EXERCISE DESCRIPTION => Beginning with the first line of the data below, extract each line up to and including the one containing "Viewport: 1556px width, 1086px height.". Copy them exactly and add nothing.
═══ LISTED RECORDS
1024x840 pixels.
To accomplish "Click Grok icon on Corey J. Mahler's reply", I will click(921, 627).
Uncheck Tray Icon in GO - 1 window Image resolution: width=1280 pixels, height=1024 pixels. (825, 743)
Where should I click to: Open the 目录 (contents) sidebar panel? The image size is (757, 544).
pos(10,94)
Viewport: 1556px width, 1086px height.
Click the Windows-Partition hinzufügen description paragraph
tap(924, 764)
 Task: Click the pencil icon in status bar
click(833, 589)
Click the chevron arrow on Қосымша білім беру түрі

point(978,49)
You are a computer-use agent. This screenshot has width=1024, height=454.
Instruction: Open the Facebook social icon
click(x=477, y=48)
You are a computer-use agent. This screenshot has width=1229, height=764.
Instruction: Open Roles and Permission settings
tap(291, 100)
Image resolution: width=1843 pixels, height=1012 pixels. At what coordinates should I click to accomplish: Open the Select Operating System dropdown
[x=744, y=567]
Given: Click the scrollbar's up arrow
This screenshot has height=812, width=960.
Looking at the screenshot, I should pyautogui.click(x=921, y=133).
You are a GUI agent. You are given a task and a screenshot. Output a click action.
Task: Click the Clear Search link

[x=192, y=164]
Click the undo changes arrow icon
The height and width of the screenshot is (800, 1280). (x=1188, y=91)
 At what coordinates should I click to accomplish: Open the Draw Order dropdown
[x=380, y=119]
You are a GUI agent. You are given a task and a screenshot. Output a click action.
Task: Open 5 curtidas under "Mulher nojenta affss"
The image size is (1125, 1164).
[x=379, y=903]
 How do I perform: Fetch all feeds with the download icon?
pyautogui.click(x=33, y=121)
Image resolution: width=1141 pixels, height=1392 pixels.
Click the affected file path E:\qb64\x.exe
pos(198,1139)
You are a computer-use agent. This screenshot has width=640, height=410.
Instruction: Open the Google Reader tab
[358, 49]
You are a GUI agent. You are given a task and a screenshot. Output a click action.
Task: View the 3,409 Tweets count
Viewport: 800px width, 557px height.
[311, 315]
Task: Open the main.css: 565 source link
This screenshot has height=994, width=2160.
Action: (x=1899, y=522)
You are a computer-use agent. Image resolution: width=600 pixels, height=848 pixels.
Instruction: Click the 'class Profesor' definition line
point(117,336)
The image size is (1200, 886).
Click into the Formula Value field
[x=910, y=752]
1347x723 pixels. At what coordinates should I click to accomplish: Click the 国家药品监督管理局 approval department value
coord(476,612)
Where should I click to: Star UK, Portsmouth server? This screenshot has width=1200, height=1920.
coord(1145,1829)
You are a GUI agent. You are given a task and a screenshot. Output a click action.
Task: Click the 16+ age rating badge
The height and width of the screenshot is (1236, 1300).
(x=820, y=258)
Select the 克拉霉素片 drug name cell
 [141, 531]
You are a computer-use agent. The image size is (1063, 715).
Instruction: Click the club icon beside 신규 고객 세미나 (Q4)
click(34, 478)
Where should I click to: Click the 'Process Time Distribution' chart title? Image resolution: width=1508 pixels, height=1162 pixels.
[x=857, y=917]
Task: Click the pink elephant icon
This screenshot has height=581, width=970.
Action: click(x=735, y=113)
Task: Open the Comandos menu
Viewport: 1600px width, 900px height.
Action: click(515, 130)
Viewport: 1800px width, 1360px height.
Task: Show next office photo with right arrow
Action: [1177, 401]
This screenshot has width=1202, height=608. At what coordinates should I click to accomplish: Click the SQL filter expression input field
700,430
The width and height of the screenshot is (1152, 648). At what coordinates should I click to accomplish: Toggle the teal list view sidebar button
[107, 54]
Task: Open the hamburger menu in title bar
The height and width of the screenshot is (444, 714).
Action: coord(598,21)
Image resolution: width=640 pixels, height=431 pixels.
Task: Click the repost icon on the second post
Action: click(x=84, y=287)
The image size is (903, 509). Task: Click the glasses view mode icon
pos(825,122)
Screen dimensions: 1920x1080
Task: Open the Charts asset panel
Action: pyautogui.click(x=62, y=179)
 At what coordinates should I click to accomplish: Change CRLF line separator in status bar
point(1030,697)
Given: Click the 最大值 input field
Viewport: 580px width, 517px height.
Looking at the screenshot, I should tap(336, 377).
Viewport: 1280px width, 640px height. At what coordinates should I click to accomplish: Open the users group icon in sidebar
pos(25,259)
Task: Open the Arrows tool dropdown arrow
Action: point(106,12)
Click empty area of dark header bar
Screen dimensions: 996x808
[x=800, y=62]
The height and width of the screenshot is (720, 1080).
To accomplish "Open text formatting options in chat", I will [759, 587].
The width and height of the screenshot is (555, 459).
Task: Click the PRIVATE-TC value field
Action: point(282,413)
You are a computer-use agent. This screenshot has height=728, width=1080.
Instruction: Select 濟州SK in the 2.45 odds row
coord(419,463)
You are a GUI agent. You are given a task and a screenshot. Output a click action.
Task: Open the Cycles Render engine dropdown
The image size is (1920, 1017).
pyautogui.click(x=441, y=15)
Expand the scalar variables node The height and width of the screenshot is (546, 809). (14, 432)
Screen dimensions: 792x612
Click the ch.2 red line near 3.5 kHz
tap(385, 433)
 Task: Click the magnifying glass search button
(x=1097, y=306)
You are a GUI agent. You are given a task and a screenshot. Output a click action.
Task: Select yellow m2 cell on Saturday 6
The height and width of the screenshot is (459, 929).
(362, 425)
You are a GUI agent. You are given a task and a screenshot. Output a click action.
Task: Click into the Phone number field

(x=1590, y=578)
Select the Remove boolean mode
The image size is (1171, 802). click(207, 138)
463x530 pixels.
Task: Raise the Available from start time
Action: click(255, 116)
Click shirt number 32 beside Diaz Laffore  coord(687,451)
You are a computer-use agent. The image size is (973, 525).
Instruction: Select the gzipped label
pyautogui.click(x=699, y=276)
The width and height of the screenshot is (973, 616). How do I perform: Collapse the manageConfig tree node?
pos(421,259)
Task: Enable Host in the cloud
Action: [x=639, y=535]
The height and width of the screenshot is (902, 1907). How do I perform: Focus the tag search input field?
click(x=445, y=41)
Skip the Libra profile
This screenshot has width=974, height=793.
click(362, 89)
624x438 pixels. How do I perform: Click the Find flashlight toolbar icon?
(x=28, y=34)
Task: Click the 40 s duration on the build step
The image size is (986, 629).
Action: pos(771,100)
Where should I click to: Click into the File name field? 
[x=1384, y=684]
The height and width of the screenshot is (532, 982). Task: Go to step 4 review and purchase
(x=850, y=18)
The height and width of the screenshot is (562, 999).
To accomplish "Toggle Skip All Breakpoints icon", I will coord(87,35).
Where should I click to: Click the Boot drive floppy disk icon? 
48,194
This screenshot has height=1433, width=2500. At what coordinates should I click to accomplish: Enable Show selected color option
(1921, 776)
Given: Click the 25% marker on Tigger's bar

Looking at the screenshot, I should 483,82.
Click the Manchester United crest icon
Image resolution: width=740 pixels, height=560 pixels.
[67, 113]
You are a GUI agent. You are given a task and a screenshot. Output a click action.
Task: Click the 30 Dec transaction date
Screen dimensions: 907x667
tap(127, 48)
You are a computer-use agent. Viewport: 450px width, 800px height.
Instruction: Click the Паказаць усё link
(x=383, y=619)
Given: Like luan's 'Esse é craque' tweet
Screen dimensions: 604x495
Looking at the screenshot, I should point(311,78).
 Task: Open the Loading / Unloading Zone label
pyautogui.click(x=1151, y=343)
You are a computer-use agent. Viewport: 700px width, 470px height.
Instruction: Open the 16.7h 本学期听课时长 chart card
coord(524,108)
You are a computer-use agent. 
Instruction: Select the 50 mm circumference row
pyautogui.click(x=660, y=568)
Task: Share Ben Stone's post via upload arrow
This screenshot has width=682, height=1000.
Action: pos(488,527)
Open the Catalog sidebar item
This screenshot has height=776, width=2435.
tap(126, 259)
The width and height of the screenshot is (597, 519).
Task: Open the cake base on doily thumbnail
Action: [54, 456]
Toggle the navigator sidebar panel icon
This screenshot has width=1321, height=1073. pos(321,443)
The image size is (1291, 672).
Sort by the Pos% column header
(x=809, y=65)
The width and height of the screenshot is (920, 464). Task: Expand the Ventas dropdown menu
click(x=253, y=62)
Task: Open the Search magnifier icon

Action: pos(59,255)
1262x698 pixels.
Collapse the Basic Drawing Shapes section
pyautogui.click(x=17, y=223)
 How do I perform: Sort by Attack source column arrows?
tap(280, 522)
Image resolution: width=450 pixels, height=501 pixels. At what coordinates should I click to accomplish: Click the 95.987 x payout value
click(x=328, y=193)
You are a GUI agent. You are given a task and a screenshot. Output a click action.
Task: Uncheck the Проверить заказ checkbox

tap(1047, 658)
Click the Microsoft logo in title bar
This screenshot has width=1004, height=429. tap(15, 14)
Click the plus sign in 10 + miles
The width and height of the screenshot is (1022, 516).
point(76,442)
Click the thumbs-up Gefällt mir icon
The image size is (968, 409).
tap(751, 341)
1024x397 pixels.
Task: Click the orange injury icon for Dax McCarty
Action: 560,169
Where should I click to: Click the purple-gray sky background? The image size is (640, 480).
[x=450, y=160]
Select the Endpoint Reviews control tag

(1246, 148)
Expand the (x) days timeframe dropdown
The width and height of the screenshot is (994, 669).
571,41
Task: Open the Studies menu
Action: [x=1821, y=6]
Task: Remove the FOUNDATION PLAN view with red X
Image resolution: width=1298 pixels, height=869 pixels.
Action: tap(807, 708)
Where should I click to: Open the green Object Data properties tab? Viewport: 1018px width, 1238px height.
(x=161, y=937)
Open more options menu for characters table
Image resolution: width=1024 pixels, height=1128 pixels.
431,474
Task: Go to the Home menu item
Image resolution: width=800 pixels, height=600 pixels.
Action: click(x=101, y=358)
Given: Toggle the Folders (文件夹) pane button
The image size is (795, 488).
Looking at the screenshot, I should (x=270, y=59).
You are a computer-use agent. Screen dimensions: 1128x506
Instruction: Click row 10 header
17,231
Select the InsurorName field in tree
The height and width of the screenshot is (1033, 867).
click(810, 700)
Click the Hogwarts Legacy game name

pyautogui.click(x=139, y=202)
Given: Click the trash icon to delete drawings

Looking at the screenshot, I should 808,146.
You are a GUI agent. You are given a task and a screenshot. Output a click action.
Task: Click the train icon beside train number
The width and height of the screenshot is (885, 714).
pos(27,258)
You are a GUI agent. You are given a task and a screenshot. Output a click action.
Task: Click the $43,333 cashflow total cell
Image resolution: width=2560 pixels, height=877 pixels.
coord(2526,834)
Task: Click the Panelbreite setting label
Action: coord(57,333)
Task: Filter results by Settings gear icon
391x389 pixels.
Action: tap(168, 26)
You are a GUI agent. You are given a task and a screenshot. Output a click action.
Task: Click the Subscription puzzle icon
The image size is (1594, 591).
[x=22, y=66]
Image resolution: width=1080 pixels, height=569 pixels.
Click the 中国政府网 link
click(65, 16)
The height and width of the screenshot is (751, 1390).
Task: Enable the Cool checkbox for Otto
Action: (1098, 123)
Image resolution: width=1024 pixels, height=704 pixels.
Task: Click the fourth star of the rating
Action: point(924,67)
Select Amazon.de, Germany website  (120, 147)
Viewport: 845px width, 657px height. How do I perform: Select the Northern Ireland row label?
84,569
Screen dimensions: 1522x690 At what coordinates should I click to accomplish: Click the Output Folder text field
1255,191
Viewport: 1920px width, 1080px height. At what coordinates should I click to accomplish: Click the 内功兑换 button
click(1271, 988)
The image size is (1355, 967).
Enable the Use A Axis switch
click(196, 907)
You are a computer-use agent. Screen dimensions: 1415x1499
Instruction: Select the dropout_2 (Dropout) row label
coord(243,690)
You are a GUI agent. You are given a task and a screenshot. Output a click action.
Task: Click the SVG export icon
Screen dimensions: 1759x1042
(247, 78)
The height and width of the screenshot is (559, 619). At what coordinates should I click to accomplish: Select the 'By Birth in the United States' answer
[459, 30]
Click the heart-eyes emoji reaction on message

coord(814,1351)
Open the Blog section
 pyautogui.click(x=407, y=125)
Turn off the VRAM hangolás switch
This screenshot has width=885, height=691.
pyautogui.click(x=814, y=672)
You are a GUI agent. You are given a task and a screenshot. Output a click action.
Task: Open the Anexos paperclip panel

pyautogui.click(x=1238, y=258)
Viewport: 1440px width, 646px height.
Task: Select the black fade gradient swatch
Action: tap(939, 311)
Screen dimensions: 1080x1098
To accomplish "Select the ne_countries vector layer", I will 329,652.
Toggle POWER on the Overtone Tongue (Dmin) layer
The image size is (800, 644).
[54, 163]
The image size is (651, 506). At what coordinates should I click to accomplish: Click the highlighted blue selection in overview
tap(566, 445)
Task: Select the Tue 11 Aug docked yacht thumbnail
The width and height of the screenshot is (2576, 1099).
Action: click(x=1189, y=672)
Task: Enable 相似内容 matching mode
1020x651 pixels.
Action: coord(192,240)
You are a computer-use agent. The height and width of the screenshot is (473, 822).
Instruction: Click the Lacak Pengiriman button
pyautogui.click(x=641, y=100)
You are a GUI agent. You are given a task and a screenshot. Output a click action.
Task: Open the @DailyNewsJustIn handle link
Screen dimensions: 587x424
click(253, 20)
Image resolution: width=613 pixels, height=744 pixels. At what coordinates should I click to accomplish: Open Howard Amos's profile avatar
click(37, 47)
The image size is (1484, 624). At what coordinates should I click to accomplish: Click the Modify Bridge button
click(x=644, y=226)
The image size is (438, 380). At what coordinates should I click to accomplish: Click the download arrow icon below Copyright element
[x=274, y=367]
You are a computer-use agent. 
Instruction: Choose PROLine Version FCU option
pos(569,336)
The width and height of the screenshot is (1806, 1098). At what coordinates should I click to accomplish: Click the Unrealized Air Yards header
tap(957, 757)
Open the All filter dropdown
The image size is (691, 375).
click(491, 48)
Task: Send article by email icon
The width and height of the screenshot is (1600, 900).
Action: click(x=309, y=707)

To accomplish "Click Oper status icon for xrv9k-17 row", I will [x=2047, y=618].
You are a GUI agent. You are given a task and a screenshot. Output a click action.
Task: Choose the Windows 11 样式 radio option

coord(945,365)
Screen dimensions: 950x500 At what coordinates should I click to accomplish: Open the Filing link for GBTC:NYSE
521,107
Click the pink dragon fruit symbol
══════
RESPONSE =>
1024x840 pixels.
To accomplish "Click Grok icon on Corey J. Mahler's reply", I will click(921, 627).
Uncheck Tray Icon in GO - 1 window Image resolution: width=1280 pixels, height=1024 pixels. (825, 743)
Where should I click to: Open the 目录 (contents) sidebar panel? The image size is (757, 544).
pos(10,94)
Viewport: 1556px width, 1086px height.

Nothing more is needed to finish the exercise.